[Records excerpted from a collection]

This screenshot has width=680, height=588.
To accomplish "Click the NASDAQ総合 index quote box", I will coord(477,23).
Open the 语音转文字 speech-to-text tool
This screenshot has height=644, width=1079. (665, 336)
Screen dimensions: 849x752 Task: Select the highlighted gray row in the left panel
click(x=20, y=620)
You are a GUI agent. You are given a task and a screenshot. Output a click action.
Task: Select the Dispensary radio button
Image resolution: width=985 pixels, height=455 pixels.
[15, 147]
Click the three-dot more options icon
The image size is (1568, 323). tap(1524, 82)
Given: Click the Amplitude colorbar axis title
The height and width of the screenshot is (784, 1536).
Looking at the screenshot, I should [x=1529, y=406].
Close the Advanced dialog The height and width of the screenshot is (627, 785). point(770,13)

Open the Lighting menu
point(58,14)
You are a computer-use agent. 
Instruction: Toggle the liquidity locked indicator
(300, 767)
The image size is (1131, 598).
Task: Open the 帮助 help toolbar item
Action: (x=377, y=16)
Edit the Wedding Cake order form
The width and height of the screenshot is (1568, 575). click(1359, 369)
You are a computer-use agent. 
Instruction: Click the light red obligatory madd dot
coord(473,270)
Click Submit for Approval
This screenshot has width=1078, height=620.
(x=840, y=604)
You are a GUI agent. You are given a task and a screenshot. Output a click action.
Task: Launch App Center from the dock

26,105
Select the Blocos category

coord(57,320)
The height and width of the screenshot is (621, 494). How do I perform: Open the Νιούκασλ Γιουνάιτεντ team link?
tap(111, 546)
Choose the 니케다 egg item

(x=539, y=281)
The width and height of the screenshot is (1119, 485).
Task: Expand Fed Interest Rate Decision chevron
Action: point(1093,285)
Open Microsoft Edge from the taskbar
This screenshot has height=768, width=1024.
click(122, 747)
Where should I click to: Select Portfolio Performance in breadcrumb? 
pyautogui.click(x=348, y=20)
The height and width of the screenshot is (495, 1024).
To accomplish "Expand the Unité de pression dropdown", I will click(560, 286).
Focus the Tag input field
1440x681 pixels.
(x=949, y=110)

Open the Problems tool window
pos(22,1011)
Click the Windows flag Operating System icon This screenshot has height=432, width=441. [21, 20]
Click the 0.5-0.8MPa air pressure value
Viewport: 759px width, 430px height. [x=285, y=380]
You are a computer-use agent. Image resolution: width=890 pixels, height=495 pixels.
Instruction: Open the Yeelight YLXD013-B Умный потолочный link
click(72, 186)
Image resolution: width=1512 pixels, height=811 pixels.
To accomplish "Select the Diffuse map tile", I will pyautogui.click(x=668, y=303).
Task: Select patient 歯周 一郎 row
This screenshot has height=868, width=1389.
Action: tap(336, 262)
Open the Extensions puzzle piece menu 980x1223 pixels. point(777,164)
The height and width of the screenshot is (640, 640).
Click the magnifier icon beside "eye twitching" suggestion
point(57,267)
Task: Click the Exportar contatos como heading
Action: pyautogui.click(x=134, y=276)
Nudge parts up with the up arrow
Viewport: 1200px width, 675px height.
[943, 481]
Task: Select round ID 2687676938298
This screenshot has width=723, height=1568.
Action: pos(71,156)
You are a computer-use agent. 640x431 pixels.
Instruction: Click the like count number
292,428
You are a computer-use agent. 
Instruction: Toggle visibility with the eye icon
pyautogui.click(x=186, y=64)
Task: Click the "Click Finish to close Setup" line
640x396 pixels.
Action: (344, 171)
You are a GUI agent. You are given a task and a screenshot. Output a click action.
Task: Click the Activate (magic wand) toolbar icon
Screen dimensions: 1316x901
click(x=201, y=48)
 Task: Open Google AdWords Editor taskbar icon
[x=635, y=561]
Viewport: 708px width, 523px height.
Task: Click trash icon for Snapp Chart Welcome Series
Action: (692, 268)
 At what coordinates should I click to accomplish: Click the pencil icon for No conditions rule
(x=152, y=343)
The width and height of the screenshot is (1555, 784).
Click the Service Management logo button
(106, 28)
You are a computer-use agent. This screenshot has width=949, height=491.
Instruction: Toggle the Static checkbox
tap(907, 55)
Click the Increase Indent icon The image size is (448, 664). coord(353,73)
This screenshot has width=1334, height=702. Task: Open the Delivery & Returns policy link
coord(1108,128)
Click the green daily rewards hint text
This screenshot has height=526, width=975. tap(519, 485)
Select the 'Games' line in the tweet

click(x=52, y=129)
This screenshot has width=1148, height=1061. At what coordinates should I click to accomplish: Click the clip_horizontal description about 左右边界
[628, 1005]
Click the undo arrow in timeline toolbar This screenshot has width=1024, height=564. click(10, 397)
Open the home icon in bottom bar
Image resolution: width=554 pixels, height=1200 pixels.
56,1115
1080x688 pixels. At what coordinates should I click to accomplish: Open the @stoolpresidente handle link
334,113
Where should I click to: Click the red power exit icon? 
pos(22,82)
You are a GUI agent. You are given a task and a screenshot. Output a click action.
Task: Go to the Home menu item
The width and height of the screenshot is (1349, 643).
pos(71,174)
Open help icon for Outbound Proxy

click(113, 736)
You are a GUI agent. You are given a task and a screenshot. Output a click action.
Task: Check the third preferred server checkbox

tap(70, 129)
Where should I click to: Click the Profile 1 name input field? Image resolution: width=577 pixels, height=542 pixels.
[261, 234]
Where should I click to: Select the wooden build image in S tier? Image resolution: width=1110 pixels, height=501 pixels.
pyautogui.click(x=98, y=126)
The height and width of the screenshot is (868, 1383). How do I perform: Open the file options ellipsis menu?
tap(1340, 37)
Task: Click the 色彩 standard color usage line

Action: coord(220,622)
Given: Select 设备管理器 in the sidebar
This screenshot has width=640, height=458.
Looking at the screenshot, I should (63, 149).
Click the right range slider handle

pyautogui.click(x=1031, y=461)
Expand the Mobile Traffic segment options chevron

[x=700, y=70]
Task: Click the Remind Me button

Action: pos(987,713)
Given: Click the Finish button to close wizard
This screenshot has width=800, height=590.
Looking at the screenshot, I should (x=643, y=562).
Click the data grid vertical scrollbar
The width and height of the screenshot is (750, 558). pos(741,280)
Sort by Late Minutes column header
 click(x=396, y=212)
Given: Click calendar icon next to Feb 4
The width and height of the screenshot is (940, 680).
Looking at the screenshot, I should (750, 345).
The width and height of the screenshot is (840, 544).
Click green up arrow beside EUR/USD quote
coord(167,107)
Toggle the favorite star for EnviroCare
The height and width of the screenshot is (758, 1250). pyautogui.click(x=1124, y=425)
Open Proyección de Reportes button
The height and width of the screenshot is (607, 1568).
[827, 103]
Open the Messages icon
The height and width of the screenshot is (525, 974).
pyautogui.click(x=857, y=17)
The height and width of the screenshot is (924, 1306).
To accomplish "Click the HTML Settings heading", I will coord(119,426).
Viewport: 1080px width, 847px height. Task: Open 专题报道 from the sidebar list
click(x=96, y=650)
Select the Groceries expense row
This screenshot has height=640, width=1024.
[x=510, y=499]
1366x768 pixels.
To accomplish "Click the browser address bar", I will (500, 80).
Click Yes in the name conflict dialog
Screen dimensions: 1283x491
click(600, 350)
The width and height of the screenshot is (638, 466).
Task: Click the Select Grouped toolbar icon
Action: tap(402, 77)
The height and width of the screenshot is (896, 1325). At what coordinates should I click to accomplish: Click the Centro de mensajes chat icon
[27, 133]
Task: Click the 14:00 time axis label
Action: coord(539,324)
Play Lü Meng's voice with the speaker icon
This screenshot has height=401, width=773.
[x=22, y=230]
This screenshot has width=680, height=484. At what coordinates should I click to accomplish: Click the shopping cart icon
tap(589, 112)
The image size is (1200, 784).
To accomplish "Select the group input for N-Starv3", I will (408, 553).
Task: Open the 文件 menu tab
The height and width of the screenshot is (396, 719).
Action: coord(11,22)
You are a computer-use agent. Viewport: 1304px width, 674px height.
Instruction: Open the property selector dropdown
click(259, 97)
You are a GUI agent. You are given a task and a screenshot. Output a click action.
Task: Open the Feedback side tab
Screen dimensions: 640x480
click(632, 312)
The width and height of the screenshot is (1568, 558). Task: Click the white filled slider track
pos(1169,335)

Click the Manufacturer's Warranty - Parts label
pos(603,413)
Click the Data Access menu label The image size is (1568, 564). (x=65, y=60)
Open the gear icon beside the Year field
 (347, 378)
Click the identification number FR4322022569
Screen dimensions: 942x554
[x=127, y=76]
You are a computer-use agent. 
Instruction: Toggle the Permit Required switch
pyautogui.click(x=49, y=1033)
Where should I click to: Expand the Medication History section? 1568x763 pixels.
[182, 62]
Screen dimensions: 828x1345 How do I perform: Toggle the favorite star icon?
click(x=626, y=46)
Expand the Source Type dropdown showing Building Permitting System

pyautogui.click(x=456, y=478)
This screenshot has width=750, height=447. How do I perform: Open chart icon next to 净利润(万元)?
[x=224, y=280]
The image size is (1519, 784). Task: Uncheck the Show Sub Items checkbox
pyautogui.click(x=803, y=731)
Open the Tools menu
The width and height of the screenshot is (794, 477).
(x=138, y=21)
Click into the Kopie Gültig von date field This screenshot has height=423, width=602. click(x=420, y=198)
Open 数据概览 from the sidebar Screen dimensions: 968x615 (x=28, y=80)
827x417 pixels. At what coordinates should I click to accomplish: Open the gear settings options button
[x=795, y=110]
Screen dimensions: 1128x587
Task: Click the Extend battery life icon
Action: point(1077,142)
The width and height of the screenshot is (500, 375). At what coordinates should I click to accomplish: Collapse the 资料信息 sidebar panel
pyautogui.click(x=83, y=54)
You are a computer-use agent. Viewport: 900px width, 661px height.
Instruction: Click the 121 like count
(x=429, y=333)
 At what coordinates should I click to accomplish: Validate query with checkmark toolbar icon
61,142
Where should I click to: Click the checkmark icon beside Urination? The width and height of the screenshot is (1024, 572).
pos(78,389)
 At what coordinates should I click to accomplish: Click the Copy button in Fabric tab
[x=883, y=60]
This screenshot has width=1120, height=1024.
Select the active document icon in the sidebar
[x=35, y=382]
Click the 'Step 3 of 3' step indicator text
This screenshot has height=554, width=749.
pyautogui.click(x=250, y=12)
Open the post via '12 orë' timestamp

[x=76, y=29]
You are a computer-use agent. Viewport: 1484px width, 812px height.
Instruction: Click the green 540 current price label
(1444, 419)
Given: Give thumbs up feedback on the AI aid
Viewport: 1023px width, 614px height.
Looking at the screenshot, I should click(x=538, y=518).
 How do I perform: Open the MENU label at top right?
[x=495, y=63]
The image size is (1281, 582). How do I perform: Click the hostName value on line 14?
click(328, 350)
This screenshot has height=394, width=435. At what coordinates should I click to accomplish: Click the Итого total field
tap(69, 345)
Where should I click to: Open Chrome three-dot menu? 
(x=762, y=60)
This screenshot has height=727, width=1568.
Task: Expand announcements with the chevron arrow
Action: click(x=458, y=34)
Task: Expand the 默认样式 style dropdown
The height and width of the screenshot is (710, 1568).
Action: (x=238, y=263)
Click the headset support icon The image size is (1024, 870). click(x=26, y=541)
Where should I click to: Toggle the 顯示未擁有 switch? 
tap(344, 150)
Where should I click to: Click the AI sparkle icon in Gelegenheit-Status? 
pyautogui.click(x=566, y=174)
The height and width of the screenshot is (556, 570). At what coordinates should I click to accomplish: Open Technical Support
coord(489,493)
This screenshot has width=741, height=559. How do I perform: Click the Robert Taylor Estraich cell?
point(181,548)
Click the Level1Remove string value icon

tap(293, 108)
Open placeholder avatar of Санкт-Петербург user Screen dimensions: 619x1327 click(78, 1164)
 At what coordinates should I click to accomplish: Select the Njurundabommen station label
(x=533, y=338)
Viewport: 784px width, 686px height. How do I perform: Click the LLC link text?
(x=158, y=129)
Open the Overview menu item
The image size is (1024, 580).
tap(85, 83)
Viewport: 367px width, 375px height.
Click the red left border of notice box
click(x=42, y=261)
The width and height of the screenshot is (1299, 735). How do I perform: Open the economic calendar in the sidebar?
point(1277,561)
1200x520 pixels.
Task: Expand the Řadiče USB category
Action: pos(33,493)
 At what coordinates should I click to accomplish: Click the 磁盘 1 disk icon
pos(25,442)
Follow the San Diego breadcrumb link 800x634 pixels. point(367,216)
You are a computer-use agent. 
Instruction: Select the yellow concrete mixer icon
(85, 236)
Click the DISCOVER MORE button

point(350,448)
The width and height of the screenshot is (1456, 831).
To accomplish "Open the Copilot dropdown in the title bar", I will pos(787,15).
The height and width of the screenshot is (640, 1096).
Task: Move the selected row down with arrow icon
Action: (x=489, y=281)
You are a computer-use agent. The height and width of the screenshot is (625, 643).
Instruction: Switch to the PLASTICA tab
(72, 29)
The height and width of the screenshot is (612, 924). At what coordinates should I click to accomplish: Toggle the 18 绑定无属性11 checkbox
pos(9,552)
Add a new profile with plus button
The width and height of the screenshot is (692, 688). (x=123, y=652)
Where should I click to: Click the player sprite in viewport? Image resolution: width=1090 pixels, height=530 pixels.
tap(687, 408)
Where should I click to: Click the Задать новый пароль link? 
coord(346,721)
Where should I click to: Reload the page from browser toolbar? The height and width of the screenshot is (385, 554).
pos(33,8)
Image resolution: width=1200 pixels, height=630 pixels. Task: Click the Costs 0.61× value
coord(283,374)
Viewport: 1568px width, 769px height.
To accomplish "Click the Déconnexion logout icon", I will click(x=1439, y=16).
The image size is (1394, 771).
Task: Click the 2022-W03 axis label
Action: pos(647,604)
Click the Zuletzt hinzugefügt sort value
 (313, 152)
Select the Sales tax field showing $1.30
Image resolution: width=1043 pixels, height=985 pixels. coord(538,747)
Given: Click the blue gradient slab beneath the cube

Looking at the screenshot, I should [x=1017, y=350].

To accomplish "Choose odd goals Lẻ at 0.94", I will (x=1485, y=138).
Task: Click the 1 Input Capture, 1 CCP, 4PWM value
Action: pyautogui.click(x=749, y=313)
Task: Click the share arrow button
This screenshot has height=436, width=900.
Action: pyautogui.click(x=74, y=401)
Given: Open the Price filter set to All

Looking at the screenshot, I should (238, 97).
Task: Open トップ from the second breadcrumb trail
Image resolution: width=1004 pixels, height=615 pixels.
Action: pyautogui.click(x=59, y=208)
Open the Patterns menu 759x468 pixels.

**Work to complete:**
Among the lines above, find those holding "Finish" and copy each one.

**Task answer:**
Task: Click the "Click Finish to close Setup" line
Given: Click the Finish button to close wizard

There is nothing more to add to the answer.